Глава седьмая
Вива Италия!
Освободительное движение на севере Италии, в Ломбардии, между тем ширилось. Тамошнее народное ополчение вступило в бой с отрядами карателей во главе с австрийским генералом Радецким. Тяжелые сражения на баррикадах в Милане. Женщины сверху лили кипяток и обрушивали с крыш черепицу на носителей голубых мундиров.
Италия находилась под иноземным игом после поражения в войне в 1799 году, теперь же, казалось, настал час освобождения. (Увы, окончательно оно совершится почти тремя десятилетиями позднее.) Из Южной Америки срочно вернулся моряк, республиканец и глубоко мирный по своему складу человек с задумчивым взглядом и с сединой после папской тюрьмы в семнадцатилетнем возрасте - народный полководец Джузеппе Гарибальди. Двинулся с волонтерами на помощь северным провинциям. Пятнадцатитысячная армия карателей пока была вынуждена отступать.
Победа? Все еще очень шатко… Король неаполитанский и правитель пьемонтской области были не прочь включить в свои владения освобожденный от австрийцев север, однако победа республиканцев грозила им потерей власти. Добровольцам Гарибальди препятствуют в снабжении и вооружении. Перед ними ставят невыполнимые задачи.

- [Вопросы]:
1. Воспроизведите без изменений фрагмент исходного текста, который открывается словами «Глава седьмая» и завершается словами «носителей голубых мундиров.».
2. Выпишите все собственные географические названия, которые встречаются в исходном тексте в форме существительных.
Для выполнения используйте исключительно исходный текст.

- [Исходные материалы]:
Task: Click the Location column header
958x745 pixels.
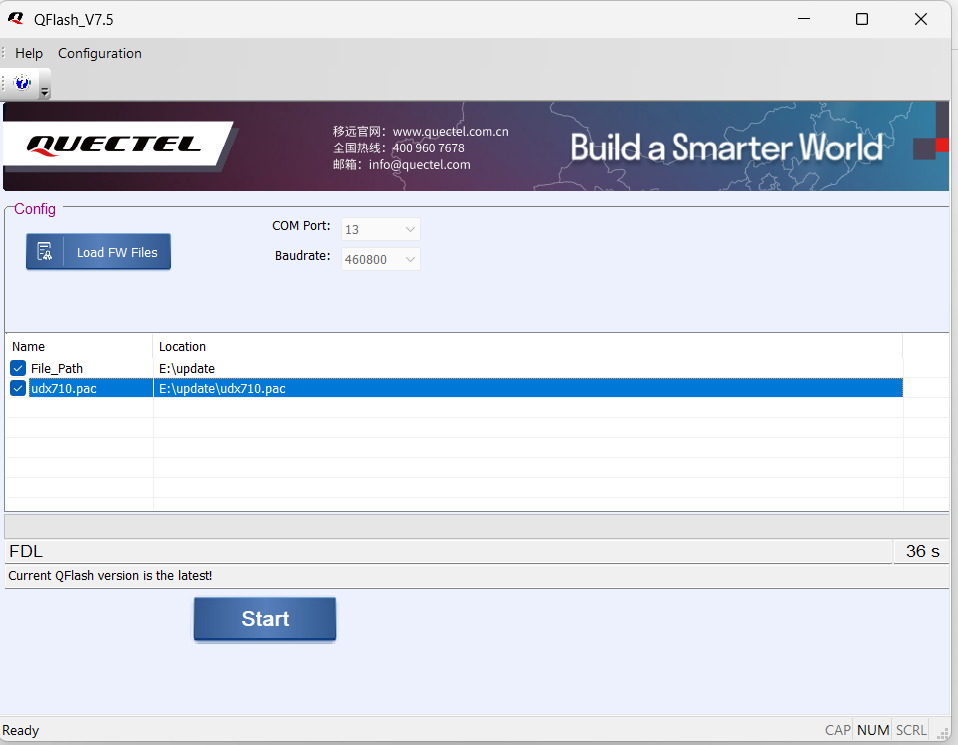Action: tap(182, 346)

- [Ответы к заданиям]:
1.
Глава седьмая
Вива Италия!
Освободительное движение на севере Италии, в Ломбардии, между тем ширилось. Тамошнее народное ополчение вступило в бой с отрядами карателей во главе с австрийским генералом Радецким. Тяжелые сражения на баррикадах в Милане. Женщины сверху лили кипяток и обрушивали с крыш черепицу на носителей голубых мундиров.

2. Италия, Ломбардия, Милан, Южная Америка.